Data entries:
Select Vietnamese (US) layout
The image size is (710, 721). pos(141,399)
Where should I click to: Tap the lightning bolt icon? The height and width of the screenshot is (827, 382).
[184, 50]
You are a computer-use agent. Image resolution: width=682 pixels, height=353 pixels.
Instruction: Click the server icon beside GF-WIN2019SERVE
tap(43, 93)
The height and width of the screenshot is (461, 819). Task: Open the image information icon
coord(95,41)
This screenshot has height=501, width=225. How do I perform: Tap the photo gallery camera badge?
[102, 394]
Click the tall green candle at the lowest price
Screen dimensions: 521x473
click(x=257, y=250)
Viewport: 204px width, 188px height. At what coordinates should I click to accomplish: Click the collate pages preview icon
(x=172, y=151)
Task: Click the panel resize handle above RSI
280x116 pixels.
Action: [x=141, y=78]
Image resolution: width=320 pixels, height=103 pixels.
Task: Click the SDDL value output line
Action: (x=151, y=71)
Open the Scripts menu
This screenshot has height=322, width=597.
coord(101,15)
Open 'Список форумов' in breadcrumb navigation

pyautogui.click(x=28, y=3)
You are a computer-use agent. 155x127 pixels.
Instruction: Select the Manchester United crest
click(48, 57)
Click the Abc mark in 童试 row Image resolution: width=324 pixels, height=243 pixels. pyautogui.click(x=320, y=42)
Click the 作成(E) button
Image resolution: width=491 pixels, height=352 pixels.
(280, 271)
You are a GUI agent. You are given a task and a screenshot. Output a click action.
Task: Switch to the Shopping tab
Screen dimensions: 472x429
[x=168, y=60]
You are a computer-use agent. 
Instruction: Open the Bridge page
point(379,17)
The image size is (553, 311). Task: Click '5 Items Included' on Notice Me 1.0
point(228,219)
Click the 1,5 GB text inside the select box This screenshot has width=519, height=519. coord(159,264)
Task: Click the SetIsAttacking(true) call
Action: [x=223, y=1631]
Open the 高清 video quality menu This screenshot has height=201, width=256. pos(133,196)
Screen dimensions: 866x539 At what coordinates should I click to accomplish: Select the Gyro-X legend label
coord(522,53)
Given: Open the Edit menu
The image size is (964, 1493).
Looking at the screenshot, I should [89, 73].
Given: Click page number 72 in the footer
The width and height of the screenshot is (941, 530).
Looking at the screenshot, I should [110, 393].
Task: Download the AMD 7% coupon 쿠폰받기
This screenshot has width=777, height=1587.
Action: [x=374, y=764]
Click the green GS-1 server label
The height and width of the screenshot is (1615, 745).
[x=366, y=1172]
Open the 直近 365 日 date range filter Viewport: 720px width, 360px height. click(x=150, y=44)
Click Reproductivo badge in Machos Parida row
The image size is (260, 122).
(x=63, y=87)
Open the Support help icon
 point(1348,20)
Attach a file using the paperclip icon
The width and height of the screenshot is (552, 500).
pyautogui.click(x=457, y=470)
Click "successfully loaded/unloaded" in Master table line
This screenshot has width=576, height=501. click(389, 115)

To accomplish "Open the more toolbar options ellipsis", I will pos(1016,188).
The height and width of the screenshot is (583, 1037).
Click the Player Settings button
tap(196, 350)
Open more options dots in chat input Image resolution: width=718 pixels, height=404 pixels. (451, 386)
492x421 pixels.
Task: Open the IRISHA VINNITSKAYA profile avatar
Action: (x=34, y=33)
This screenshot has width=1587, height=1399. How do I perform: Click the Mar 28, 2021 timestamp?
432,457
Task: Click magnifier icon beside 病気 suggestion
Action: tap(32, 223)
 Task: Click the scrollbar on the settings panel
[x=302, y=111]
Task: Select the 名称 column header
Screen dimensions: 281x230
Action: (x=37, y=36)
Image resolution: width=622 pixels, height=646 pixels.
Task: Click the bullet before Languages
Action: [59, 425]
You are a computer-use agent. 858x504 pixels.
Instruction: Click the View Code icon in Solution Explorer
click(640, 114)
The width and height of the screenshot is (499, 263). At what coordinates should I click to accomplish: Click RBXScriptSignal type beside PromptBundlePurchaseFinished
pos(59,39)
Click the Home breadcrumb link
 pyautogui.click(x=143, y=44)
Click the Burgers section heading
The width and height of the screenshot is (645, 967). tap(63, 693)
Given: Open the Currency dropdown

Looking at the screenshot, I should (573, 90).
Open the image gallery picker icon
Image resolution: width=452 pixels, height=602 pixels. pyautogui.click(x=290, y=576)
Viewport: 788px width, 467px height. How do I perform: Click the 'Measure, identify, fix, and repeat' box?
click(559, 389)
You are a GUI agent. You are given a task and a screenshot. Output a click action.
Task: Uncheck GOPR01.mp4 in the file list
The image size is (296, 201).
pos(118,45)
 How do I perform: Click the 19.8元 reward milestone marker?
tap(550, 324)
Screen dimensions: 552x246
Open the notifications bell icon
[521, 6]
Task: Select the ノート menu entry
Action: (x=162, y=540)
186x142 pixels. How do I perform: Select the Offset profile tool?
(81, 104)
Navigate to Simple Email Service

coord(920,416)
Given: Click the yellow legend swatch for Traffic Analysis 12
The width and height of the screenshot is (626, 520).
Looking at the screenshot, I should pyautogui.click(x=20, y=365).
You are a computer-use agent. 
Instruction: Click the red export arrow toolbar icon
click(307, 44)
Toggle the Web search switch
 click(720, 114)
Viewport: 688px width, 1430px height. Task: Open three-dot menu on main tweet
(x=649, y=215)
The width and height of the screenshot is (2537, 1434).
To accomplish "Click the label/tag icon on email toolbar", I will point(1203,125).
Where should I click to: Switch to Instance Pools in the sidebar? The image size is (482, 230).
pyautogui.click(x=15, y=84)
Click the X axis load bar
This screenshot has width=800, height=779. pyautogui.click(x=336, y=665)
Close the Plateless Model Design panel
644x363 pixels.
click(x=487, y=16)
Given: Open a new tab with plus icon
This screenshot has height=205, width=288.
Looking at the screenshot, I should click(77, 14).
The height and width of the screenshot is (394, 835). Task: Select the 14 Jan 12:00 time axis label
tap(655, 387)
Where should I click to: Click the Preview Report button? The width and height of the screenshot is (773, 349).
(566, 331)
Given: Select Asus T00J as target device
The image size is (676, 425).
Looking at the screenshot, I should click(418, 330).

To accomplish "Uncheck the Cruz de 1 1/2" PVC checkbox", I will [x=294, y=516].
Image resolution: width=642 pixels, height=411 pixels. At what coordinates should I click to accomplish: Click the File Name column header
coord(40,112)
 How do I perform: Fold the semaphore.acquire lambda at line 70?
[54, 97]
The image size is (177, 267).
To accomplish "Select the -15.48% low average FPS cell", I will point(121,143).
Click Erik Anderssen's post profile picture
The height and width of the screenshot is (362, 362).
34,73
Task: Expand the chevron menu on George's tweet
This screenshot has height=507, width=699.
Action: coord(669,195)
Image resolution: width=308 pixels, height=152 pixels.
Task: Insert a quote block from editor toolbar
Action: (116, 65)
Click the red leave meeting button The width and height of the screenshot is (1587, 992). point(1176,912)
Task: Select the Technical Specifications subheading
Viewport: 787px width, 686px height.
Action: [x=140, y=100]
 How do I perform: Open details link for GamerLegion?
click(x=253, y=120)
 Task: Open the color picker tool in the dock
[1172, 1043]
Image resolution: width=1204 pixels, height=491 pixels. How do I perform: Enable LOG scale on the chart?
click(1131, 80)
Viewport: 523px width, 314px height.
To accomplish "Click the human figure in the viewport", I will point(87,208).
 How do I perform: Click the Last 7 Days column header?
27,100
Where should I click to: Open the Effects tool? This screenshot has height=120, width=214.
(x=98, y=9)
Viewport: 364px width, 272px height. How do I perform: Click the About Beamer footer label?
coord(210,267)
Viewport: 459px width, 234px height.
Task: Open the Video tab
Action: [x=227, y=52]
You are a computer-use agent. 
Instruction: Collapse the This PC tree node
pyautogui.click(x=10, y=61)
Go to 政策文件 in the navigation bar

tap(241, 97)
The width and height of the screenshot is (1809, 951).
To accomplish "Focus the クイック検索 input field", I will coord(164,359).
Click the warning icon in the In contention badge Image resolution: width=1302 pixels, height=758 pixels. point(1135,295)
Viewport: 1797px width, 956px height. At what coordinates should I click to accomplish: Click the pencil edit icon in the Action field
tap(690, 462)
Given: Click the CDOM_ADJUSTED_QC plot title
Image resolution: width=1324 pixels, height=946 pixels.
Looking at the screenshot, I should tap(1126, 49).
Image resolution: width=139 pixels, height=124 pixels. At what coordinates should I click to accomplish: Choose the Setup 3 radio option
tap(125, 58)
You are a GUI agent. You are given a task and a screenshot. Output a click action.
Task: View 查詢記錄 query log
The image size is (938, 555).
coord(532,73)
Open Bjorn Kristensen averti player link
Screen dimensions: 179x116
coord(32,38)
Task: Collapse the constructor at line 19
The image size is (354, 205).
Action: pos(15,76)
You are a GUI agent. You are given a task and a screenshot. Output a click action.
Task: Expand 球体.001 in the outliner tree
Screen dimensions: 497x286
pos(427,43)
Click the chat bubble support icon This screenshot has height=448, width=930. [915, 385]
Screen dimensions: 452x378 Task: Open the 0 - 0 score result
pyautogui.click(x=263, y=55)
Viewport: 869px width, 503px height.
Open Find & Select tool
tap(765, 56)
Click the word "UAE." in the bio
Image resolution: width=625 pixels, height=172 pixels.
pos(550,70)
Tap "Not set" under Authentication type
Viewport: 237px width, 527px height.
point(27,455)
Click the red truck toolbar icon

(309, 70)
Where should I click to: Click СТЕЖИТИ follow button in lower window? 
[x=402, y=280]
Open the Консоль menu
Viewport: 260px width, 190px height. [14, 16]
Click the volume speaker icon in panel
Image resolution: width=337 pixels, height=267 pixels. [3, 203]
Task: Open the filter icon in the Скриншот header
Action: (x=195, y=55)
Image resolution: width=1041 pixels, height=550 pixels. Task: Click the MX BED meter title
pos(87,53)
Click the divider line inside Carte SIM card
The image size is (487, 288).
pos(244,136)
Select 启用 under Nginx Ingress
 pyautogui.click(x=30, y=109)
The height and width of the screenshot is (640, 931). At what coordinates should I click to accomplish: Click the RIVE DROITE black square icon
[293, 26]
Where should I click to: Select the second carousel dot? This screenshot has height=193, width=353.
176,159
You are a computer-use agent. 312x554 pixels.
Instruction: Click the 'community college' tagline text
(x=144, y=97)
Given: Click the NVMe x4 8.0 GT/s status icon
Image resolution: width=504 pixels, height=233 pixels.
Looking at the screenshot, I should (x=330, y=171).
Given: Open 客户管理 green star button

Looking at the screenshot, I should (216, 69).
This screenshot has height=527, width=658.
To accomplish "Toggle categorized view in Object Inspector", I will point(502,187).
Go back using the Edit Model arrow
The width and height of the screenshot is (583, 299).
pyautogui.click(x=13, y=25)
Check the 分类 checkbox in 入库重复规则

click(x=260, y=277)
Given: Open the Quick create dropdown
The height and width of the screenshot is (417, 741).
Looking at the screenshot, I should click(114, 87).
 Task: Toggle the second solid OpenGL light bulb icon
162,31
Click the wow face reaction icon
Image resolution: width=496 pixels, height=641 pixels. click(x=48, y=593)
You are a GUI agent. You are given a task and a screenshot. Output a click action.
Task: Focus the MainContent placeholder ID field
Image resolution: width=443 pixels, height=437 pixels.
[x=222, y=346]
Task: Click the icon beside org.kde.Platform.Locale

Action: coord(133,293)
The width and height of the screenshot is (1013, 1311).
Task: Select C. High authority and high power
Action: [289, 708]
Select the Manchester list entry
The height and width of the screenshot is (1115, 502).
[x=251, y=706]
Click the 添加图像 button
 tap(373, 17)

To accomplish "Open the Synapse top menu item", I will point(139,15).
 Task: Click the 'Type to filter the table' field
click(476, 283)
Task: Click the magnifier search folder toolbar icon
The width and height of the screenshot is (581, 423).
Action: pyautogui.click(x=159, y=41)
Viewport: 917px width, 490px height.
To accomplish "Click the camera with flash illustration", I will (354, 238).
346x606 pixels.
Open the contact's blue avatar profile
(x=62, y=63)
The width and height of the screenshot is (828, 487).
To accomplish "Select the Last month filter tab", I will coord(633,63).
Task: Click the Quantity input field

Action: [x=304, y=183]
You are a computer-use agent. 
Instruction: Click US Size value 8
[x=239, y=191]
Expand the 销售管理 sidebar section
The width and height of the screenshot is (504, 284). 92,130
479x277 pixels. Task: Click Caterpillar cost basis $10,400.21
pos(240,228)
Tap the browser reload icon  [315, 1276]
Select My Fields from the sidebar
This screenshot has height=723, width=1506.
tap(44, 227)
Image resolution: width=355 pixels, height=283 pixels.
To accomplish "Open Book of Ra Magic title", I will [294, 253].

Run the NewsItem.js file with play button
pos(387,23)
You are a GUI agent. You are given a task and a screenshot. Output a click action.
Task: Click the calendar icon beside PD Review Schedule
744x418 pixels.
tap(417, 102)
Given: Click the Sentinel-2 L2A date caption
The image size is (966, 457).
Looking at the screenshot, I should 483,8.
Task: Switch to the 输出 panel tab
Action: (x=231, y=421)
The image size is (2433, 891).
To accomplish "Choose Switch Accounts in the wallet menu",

Problem to solve: Copy the lines from the one containing "Click the Abc" through the one containing "[x=168, y=60]", with both of those lines included, and change nothing.

Reply to the exercise:
Click the Abc mark in 童试 row Image resolution: width=324 pixels, height=243 pixels. pyautogui.click(x=320, y=42)
Click the 作成(E) button
Image resolution: width=491 pixels, height=352 pixels.
(280, 271)
You are a GUI agent. You are given a task and a screenshot. Output a click action.
Task: Switch to the Shopping tab
Screen dimensions: 472x429
[x=168, y=60]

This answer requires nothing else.